Challenge
Return the lines word for word, starting at the first line and stopping after the line that contains "will click(x=482, y=502).", including that line.

Given records

----------

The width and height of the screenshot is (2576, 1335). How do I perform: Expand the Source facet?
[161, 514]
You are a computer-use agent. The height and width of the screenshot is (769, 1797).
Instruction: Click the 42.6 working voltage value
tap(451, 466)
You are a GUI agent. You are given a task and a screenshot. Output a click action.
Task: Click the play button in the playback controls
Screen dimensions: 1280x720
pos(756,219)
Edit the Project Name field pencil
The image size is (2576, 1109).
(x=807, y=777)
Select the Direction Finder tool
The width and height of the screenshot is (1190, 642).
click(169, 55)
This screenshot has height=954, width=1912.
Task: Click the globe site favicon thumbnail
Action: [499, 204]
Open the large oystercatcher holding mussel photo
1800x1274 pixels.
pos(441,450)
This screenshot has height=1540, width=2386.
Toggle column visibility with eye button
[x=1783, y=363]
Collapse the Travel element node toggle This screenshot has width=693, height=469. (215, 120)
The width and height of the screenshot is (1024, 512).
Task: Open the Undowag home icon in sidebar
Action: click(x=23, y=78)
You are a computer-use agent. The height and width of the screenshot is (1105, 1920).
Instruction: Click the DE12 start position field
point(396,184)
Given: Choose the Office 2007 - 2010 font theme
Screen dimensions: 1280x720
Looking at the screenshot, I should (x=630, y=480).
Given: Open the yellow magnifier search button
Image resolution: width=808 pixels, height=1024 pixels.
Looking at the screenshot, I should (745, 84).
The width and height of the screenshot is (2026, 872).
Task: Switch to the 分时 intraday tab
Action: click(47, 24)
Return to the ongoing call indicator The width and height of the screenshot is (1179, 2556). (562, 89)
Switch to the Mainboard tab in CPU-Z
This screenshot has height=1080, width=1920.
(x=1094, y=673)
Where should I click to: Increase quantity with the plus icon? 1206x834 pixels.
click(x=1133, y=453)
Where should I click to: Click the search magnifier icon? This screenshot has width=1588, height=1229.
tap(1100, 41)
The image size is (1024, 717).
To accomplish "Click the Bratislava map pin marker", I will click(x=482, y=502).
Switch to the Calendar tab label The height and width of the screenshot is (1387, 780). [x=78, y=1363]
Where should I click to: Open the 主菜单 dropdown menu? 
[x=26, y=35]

----------

Answer to the exercise
The width and height of the screenshot is (2576, 1335). How do I perform: Expand the Source facet?
[161, 514]
You are a computer-use agent. The height and width of the screenshot is (769, 1797).
Instruction: Click the 42.6 working voltage value
tap(451, 466)
You are a GUI agent. You are given a task and a screenshot. Output a click action.
Task: Click the play button in the playback controls
Screen dimensions: 1280x720
pos(756,219)
Edit the Project Name field pencil
The image size is (2576, 1109).
(x=807, y=777)
Select the Direction Finder tool
The width and height of the screenshot is (1190, 642).
click(169, 55)
This screenshot has height=954, width=1912.
Task: Click the globe site favicon thumbnail
Action: [499, 204]
Open the large oystercatcher holding mussel photo
1800x1274 pixels.
pos(441,450)
This screenshot has height=1540, width=2386.
Toggle column visibility with eye button
[x=1783, y=363]
Collapse the Travel element node toggle This screenshot has width=693, height=469. (215, 120)
The width and height of the screenshot is (1024, 512).
Task: Open the Undowag home icon in sidebar
Action: click(x=23, y=78)
You are a computer-use agent. The height and width of the screenshot is (1105, 1920).
Instruction: Click the DE12 start position field
point(396,184)
Given: Choose the Office 2007 - 2010 font theme
Screen dimensions: 1280x720
Looking at the screenshot, I should (x=630, y=480).
Given: Open the yellow magnifier search button
Image resolution: width=808 pixels, height=1024 pixels.
Looking at the screenshot, I should (745, 84).
The width and height of the screenshot is (2026, 872).
Task: Switch to the 分时 intraday tab
Action: click(47, 24)
Return to the ongoing call indicator The width and height of the screenshot is (1179, 2556). (562, 89)
Switch to the Mainboard tab in CPU-Z
This screenshot has height=1080, width=1920.
(x=1094, y=673)
Where should I click to: Increase quantity with the plus icon? 1206x834 pixels.
click(x=1133, y=453)
Where should I click to: Click the search magnifier icon? This screenshot has width=1588, height=1229.
tap(1100, 41)
The image size is (1024, 717).
To accomplish "Click the Bratislava map pin marker", I will click(x=482, y=502).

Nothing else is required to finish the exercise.